Monday, June 11, 2012

Fighting for Scraps


Chiara Goia (Mumbai, 2011)
About a book which writer Pankaj Mishra calls "a moral inquiry" -- here are a few excerpts from
his review:



In “The Drowned and the Saved,” Primo Levi describes an experience that fatally undermined many of his fellow condemned at Auschwitz. Entering the death camp, he had hoped, he wrote, “at least for the solidarity of one’s companions in misfortune.” Instead, there were “a thousand sealed-off monads, and between them a desperate covert and continuous struggle.” This was what Levi called the “Gray Zone,” where the “network of human relationships” “could not be reduced to the two blocs of victims and persecutors,” and where “the enemy was all around but also inside.”


BEHIND THE BEAUTIFUL FOREVERS

Life, Death, and Hope in a Mumbai Undercity
By Katherine Boo
256 pp. Random House. $27.

Boo describes what happens when opportunity accrues to the already privileged in the age of globalization, governments remain dysfunctional and corrupt, and, with most citizens locked into a fantasy of personal wealth and consumption, hope, too, is privatized, sundered from any notions of collective well-being.
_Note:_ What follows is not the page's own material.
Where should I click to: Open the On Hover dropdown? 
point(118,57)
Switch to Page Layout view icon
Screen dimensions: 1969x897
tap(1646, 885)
...In this sense, “Behind the Beautiful Forevers” is not just about India’s delusory new culture of aspiration. For as Boo writes, “what was unfolding in Mumbai was unfolding elsewhere, too” — in Nairobi and Santiago, Washington and New York. “In the age of global market capitalism, hopes and grievances were narrowly conceived, which blunted a sense of common predicament.”

From the review by Pankaj Mishra who's new book, “From the Ruins of Empire: The Revolt Against the West and the Remaking of Asia,” will be published in August.